Don't worry, readers, this one was an absurd release even at the time; a cover of LL Cool J's single with discordant, squawking guitar noises taking the place of any scratch mixing or indeed grooves. Apart from the fact that this version propels along with a bit more urgency, it's hard to understand why you'd need to own it instead of the original... nonetheless, it climbed to Number 8 in the indie chart, acting as World Domination Enterprises' biggest single ever.

The group were probably much more respected at the time for their cult single "Asbestos Lead Asbestos" which loaned its title to a later slice of Carter USM lyricism, and indeed had a cult following which ensured they were big news on the national gig circuit for awhile. "I Can't Live Without My Radio" is a baffling misfire, though, which only seemed radical at the time for the novelty of being a Hip-Hop track being retooled and reappropriated by English noiseniks. We were easily pleased by such things in those days.



6. Pop Will Eat Itself - There Is No Love Between Us Anymore (Chapter 22)

"There Is No Love Between Us Anymore" really is largely an instrumental track propelled along with scratch noises, interjecting samples and the occasional anguished cry of the title from Clint Mansell. That should have made it an utterly inappropriate single and something best left to the closing moments of the "Box Frenzy" LP, but in fact it showed that there was slightly more to the Brummie boys than leery, beery rapping and loud guitars.
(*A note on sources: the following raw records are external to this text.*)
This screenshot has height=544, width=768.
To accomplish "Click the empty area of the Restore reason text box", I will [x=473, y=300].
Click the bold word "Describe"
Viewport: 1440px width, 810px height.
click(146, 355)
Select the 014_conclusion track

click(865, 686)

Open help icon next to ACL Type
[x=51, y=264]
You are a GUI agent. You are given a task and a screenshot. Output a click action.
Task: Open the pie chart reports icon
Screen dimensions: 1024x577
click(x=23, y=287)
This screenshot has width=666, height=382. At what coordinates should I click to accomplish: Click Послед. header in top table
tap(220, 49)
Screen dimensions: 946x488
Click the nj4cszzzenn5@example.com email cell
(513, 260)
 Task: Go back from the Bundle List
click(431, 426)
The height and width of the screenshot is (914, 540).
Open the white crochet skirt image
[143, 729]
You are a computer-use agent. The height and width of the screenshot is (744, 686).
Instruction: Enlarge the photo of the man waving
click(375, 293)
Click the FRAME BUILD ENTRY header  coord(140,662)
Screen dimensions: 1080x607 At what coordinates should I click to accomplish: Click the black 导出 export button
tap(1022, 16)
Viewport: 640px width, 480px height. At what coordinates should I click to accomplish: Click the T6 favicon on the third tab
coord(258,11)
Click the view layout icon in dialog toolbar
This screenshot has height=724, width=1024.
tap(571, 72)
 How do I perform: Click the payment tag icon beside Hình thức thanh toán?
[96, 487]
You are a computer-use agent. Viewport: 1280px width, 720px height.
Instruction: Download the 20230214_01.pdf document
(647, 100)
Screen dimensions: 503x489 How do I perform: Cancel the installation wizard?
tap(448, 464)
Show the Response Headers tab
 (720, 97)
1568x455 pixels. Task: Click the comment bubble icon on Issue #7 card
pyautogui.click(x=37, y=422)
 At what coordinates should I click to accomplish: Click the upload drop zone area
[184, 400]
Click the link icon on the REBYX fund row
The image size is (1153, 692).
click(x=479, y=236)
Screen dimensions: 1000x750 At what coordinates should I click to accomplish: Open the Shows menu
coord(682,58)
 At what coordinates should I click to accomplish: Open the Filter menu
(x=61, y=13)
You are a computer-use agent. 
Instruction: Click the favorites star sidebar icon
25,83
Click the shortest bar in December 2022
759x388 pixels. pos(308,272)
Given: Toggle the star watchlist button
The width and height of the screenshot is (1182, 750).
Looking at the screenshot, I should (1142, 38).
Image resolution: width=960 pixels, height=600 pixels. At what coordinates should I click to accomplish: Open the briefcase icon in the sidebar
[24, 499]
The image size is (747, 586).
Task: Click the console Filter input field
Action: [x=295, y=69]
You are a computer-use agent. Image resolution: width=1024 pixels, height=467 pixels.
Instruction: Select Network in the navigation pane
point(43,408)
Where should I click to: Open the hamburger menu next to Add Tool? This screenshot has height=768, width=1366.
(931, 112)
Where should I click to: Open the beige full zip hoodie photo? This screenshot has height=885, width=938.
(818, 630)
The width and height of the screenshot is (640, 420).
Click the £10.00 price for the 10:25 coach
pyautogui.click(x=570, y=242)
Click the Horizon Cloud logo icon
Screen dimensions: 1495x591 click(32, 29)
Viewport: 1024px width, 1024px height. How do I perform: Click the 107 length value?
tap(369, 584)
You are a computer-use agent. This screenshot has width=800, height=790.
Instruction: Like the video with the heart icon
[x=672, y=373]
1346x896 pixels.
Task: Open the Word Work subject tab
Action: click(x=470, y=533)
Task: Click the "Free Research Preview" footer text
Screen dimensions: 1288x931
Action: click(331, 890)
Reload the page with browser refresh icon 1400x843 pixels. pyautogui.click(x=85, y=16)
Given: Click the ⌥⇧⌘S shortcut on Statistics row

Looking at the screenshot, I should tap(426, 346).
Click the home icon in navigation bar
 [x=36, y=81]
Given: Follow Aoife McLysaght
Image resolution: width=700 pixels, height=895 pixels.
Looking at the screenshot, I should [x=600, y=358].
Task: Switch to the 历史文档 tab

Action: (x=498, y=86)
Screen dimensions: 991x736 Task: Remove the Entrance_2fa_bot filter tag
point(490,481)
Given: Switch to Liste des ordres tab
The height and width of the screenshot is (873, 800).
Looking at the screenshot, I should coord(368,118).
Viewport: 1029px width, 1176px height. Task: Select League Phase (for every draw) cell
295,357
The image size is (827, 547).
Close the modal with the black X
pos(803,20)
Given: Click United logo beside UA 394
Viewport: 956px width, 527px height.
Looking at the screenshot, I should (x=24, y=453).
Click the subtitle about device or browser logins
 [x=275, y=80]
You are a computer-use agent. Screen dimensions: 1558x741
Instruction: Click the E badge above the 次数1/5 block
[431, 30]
There's a neat patchwork quilt of ideas going on here, and a distinct dark mood, which showed that a creative and modern songwriting approach was apparent in their ranks - a point that probably needed to be made after two cover versions in a row.

Oddly, this does creatively sit somewhere between Public Image Limited and Big Audio Dynamite, the follow-up projects of two crucial punk figures, and the moody black and white video of two knackered parents loans it a sympathetic and considered edge the larks of the "Beaver Patrol" promo definitely didn't. ("It's restricted from playback on certain sites", say Sony. How dare I attempt to plug a bit of their adopted back catalogue on my blog, eh?)

Whatever the influences or the purpose behind the release of this, it did their prospects no harm and acted as their first ever official UK Top 75 chart entry, climbing to number 66. Far bigger success would also follow.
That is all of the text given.